Song Meaning
The lyrics paint a stark picture of a relationship's painful aftermath, where the narrator grapples with a profound sense of loss and betrayal. The opening lines immediately establish a contrast: the narrator, "painting pictures of gates," suggests a focus on confinement or escape, while the other person is described as "so crazy" against the narrator's own "chaste" nature. This sets up a dynamic of opposing forces, hinting at a past where innocence met a disruptive, perhaps destructive, energy. The core of the narrator's struggle is encapsulated in the repeated refrain, "I, I don't want to think about it," a desperate plea to avoid confronting the painful reality of what transpired.
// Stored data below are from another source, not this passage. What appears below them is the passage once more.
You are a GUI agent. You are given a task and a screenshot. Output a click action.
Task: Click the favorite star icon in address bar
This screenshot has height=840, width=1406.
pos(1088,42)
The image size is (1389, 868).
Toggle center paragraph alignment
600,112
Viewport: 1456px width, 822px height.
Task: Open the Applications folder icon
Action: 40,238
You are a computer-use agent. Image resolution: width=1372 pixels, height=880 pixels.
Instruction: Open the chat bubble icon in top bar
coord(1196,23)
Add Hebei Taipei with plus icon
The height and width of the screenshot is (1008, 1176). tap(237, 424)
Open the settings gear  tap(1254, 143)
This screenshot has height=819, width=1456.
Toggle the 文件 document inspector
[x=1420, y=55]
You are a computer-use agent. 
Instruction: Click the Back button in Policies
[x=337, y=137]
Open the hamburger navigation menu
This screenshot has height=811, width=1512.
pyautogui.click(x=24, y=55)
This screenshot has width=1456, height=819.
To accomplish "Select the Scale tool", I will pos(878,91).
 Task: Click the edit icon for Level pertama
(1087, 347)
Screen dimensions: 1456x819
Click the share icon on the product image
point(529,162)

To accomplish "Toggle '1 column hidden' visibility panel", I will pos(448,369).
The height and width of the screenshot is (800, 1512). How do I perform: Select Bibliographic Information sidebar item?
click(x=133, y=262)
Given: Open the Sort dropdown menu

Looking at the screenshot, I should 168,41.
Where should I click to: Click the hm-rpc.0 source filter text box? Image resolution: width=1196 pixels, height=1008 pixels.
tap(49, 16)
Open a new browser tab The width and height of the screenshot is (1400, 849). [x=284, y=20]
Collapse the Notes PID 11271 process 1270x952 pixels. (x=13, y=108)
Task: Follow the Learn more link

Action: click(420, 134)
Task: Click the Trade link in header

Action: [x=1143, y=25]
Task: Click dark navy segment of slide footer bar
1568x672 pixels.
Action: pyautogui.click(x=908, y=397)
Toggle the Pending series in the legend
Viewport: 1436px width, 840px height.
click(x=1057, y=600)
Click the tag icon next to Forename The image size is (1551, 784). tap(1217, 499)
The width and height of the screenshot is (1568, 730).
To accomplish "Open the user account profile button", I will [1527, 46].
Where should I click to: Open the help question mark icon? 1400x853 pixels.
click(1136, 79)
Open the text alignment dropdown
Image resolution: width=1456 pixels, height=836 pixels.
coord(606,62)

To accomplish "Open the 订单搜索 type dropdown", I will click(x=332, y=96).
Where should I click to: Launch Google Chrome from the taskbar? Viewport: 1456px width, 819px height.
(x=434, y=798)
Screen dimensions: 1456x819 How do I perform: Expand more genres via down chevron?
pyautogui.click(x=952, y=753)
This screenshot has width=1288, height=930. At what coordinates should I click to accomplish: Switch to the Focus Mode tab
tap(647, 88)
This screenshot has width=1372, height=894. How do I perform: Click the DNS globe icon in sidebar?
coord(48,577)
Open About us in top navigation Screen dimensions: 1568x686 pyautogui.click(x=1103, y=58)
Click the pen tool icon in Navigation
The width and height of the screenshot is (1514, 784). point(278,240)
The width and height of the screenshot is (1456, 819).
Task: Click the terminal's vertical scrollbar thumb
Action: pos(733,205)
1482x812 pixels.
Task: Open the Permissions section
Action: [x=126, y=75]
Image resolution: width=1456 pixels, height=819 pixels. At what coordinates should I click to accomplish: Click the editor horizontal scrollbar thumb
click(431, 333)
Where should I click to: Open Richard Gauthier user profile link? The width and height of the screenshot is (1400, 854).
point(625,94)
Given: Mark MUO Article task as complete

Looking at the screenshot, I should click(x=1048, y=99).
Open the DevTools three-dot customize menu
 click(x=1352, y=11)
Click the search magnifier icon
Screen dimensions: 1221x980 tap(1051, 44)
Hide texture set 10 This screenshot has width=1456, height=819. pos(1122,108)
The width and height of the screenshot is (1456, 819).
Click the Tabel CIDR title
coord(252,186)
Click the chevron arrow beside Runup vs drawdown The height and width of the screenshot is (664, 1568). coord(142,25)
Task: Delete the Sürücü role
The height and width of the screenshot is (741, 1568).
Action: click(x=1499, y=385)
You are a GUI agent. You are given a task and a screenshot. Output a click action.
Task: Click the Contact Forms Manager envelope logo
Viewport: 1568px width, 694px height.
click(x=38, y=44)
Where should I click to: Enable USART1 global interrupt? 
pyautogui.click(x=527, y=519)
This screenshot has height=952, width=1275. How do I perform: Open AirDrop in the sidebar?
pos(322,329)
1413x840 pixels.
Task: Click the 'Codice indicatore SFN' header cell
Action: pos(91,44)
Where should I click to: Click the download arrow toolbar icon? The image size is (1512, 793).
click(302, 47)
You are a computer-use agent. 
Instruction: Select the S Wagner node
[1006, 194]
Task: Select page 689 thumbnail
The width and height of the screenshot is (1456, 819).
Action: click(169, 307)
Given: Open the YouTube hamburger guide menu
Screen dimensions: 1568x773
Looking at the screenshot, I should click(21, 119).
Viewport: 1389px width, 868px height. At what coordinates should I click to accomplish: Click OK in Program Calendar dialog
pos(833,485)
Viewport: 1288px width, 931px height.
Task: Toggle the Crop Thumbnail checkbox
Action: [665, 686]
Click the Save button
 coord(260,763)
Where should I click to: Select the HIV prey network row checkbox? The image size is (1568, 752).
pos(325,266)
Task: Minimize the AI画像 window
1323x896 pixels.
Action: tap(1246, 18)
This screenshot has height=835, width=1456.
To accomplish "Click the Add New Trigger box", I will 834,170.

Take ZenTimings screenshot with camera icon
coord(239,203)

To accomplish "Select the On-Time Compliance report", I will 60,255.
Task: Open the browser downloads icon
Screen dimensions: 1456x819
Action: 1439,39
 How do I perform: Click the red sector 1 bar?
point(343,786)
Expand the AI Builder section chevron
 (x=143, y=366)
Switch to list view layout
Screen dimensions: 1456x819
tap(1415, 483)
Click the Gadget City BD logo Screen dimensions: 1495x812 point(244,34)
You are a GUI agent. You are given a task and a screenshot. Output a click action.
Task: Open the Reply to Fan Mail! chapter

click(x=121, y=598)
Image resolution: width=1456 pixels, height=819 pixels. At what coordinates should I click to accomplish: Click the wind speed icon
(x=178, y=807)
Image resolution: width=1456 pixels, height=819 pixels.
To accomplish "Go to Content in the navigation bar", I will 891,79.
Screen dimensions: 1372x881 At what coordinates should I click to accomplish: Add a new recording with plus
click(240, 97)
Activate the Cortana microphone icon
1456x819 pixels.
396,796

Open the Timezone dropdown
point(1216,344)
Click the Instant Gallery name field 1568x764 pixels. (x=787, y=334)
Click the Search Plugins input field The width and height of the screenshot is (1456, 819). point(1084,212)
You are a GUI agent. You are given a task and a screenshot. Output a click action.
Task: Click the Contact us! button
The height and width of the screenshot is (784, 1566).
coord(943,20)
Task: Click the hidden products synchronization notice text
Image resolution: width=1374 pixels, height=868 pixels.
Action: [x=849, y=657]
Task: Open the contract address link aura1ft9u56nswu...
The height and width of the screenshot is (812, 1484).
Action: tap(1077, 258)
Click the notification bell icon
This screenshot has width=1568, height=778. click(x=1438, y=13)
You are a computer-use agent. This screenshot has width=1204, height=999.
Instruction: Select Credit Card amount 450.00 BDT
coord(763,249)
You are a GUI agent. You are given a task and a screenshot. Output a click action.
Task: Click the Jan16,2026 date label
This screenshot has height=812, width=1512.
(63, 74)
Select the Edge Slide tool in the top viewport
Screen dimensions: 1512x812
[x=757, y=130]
The central tension arises from the narrator's conflicting emotions. There's a clear sense of being violated or irrevocably changed, with lines like "You rendered me conscious" and "You cut my innocent face." This is juxtaposed with a lingering, almost unbelievable affection: "I loved, I really loved you." The narrator oscillates between a desire for retribution, wanting "to kick you till you cry," and a profound inability to process the emotional damage, leading to the repeated, almost mantra-like, refusal to "think about it."
The imagery of "Middleton's lace" and the sterile comparison to "chess" in the third verse create a disquieting atmosphere. This sterile, perhaps performative, facade contrasts sharply with the intimate, transgressive act described: "You were touching me between the love of God and sister mercy." This phrase suggests a violation occurring in a space that should be sacred or protected, amplifying the sense of desecration and the narrator's deep-seated trauma. The overwhelming repetition of "I don't want to think about it" at the song's end, trailing off into a desperate, fragmented "think about it," underscores the immense difficulty of escaping these memories.
Ultimately, the power of these lyrics lies in their raw portrayal of emotional paralysis. The narrator is caught between a past love and a present hurt, unable to reconcile the two. The specific, almost jarring images – a "chaste" past clashing with a "crazy" present, a sacred space violated – make the emotional turmoil palpable. The refusal to think, the desperate repetition, and the lingering, unresolved anger create a potent portrait of someone profoundly wounded, struggling to simply exist with the memory of what happened.